Sleep–wake qualitative changes following selective ablation of BF^SOM neurons. A, B, Number of episodes (±SEM) of wakefulness (W; A1, B1), NREM sleep (NREMS, A2, B2), or REM sleep (REMS, A3, B3) in each bout length (A) and time-weighted frequency histograms (B) showing the proportion (±SEM) of W, NREMS, or REMS amounts in each bout length to the total amount of W, NREMS, or REMS during the first 4 h of the dark period (19–23), during the light, dark, and 24 h periods in BF^SOM-DTA and control mouse groups (n = 11 and 5 mice, respectively). *p < 0.05, **p < 0.01, ***p < 0.001, ****p < 0.0001, two-way ANOVA followed by a post hoc Bonferroni test. C, D, Power spectrum (±SEM) over total power during the dark period (19–01; C) and the light period (10–13; D) and the power band (±SEM) for the delta (δ, 0.5–5 Hz), theta (θ, 5–9 Hz), sigma (σ, 9–15 Hz), beta (β, 15–30 Hz), low-gamma (lγ, 30–60 Hz), and high-gamma (hγ, 60–120 Hz) frequency bands in BF^SOM-DTA and control mouse groups (n = 8 and 5 mice, respectively). **p < 0.01, ***p < 0.001, ****p < 0.0001, two-way ANOVA followed by a post hoc Bonferroni test.

Figure 7.

SOM-IRES-cre: a hypomorphic allele? A, Comparison of hourly amounts (±SEM) of baseline wakefulness (W; A1), NREM sleep (NREMS; A2) and REM sleep (REMS; A3) in BF^SOMcre/cre (homozygous for the Cre allele, n = 11 mice) and BF^SOMcre/wt (heterozygous for the Cre allele, n = 10 mice) mouse groups.

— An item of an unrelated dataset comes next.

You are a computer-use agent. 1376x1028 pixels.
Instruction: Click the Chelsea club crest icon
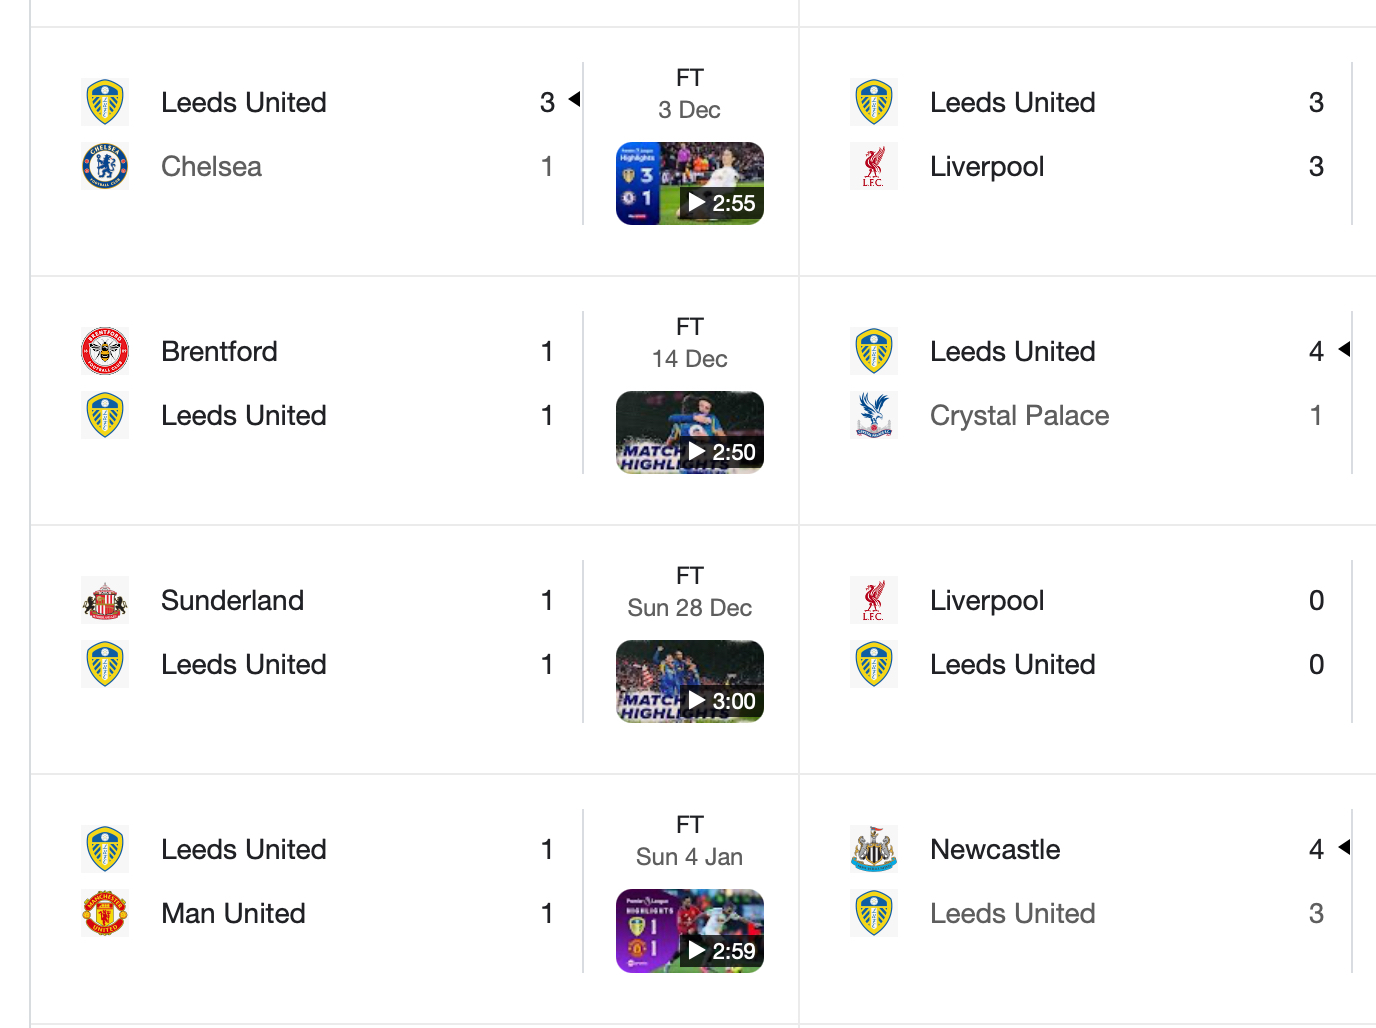105,167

B1, C1, D1, Amount (±SEM) of the vigilance stages during the light, dark, and 24 h baseline periods in BF^SOMcre/cre compared with BF^SOMcre/wt mouse groups (n = 11 and 10 mice, respectively). *p < 0.05, **p < 0.01, two-way ANOVA followed by a post hoc Bonferroni test (hourly amounts and light/dark analysis) or paired t test (24 h). B2, C2, D2, Number of episode (±SEM) of wakefulness (W), NREM sleep (NREMS), or REM sleep (REMS) in each bout length during the light and 24 h periods in BF^SOMcre/cre compared with BF^SOMcre/wt mouse groups (n = 11 and 10 mice, respectively). **p < 0.01, ****p < 0.0001, two-way ANOVA followed by a post hoc Bonferroni test. E1, E2 and E3, Power spectrum (±SEM) over total power during the dark period (19–01) and power band (±SEM) for the delta (δ, 0.5–5 Hz), theta (θ, 5–9 Hz), sigma (σ, 9–15 Hz), beta (β, 15–30 Hz), low-gamma (lγ, 30–60 Hz), and high-gamma (hγ, 60–120 Hz) frequency bands, in BF^SOMcre/cre compared with BF^SOMcre/wt mouse groups (n = 8 and 9 mice, respectively). *p < 0.05, ****p < 0.0001, two-way ANOVA followed by a post hoc Bonferroni test.